'''
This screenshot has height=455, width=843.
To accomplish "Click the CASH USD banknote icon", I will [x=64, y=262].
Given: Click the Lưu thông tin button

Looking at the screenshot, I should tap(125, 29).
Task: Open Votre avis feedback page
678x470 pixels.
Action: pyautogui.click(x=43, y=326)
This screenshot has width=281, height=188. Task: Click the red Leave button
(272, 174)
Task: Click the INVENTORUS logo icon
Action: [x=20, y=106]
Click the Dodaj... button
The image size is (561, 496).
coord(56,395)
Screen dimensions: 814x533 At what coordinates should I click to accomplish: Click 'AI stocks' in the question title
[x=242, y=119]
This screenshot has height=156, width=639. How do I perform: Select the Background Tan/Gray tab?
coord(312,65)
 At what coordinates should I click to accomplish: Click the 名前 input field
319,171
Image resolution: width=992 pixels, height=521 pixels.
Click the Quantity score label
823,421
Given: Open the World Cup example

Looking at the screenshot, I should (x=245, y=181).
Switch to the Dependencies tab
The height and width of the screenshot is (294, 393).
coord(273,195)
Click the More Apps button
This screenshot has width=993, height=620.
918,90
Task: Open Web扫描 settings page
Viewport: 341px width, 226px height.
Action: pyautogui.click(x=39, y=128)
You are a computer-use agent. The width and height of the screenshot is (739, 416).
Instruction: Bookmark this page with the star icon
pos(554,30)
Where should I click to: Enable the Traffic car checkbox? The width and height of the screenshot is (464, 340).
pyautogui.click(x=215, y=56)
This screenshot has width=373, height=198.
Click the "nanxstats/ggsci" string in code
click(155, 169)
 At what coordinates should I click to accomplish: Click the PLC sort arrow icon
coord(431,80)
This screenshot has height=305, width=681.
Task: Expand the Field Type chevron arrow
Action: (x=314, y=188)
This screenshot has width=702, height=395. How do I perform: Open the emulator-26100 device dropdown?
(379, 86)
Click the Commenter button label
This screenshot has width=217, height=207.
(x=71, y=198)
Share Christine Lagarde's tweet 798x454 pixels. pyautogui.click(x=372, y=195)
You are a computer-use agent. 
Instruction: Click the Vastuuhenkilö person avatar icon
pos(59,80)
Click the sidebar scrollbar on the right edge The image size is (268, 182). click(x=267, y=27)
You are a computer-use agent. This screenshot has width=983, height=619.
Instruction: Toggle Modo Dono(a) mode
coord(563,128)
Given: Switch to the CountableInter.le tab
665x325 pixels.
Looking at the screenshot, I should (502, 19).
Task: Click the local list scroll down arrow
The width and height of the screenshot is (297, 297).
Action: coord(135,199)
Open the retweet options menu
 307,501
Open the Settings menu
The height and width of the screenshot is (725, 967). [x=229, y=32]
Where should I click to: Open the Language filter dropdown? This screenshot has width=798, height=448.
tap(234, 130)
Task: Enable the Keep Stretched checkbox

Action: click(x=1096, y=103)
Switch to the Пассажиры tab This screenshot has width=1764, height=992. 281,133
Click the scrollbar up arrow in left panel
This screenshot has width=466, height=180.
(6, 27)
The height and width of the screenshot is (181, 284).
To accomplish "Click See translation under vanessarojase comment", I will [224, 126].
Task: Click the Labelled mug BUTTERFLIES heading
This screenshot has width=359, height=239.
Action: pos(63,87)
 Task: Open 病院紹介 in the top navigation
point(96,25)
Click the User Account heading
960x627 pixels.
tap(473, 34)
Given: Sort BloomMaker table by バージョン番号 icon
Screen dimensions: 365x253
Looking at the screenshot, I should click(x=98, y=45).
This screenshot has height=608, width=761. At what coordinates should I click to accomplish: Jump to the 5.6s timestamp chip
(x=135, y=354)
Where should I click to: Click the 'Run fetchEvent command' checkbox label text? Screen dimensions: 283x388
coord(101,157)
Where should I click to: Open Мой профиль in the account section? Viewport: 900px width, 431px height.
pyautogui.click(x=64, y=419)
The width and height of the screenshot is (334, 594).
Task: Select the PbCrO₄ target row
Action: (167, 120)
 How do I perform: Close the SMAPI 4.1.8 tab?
'''
The task: Extract the whole listing, character for character.

Response for this exercise:
This screenshot has height=455, width=843.
To accomplish "Click the CASH USD banknote icon", I will [x=64, y=262].
Given: Click the Lưu thông tin button

Looking at the screenshot, I should tap(125, 29).
Task: Open Votre avis feedback page
678x470 pixels.
Action: pyautogui.click(x=43, y=326)
This screenshot has width=281, height=188. Task: Click the red Leave button
(272, 174)
Task: Click the INVENTORUS logo icon
Action: [x=20, y=106]
Click the Dodaj... button
The image size is (561, 496).
coord(56,395)
Screen dimensions: 814x533 At what coordinates should I click to accomplish: Click 'AI stocks' in the question title
[x=242, y=119]
This screenshot has height=156, width=639. How do I perform: Select the Background Tan/Gray tab?
coord(312,65)
 At what coordinates should I click to accomplish: Click the 名前 input field
319,171
Image resolution: width=992 pixels, height=521 pixels.
Click the Quantity score label
823,421
Given: Open the World Cup example

Looking at the screenshot, I should (x=245, y=181).
Switch to the Dependencies tab
The height and width of the screenshot is (294, 393).
coord(273,195)
Click the More Apps button
This screenshot has width=993, height=620.
918,90
Task: Open Web扫描 settings page
Viewport: 341px width, 226px height.
Action: pyautogui.click(x=39, y=128)
You are a computer-use agent. The width and height of the screenshot is (739, 416).
Instruction: Bookmark this page with the star icon
pos(554,30)
Where should I click to: Enable the Traffic car checkbox? The width and height of the screenshot is (464, 340).
pyautogui.click(x=215, y=56)
This screenshot has width=373, height=198.
Click the "nanxstats/ggsci" string in code
click(155, 169)
 At what coordinates should I click to accomplish: Click the PLC sort arrow icon
coord(431,80)
This screenshot has height=305, width=681.
Task: Expand the Field Type chevron arrow
Action: (x=314, y=188)
This screenshot has width=702, height=395. How do I perform: Open the emulator-26100 device dropdown?
(379, 86)
Click the Commenter button label
This screenshot has width=217, height=207.
(x=71, y=198)
Share Christine Lagarde's tweet 798x454 pixels. pyautogui.click(x=372, y=195)
You are a computer-use agent. 
Instruction: Click the Vastuuhenkilö person avatar icon
pos(59,80)
Click the sidebar scrollbar on the right edge The image size is (268, 182). click(x=267, y=27)
You are a computer-use agent. This screenshot has width=983, height=619.
Instruction: Toggle Modo Dono(a) mode
coord(563,128)
Given: Switch to the CountableInter.le tab
665x325 pixels.
Looking at the screenshot, I should (502, 19).
Task: Click the local list scroll down arrow
The width and height of the screenshot is (297, 297).
Action: coord(135,199)
Open the retweet options menu
 307,501
Open the Settings menu
The height and width of the screenshot is (725, 967). [x=229, y=32]
Where should I click to: Open the Language filter dropdown? This screenshot has width=798, height=448.
tap(234, 130)
Task: Enable the Keep Stretched checkbox

Action: click(x=1096, y=103)
Switch to the Пассажиры tab This screenshot has width=1764, height=992. 281,133
Click the scrollbar up arrow in left panel
This screenshot has width=466, height=180.
(6, 27)
The height and width of the screenshot is (181, 284).
To accomplish "Click See translation under vanessarojase comment", I will [224, 126].
Task: Click the Labelled mug BUTTERFLIES heading
This screenshot has width=359, height=239.
Action: pos(63,87)
 Task: Open 病院紹介 in the top navigation
point(96,25)
Click the User Account heading
960x627 pixels.
tap(473, 34)
Given: Sort BloomMaker table by バージョン番号 icon
Screen dimensions: 365x253
Looking at the screenshot, I should click(x=98, y=45).
This screenshot has height=608, width=761. At what coordinates should I click to accomplish: Jump to the 5.6s timestamp chip
(x=135, y=354)
Where should I click to: Click the 'Run fetchEvent command' checkbox label text? Screen dimensions: 283x388
coord(101,157)
Where should I click to: Open Мой профиль in the account section? Viewport: 900px width, 431px height.
pyautogui.click(x=64, y=419)
The width and height of the screenshot is (334, 594).
Task: Select the PbCrO₄ target row
Action: (167, 120)
 How do I perform: Close the SMAPI 4.1.8 tab?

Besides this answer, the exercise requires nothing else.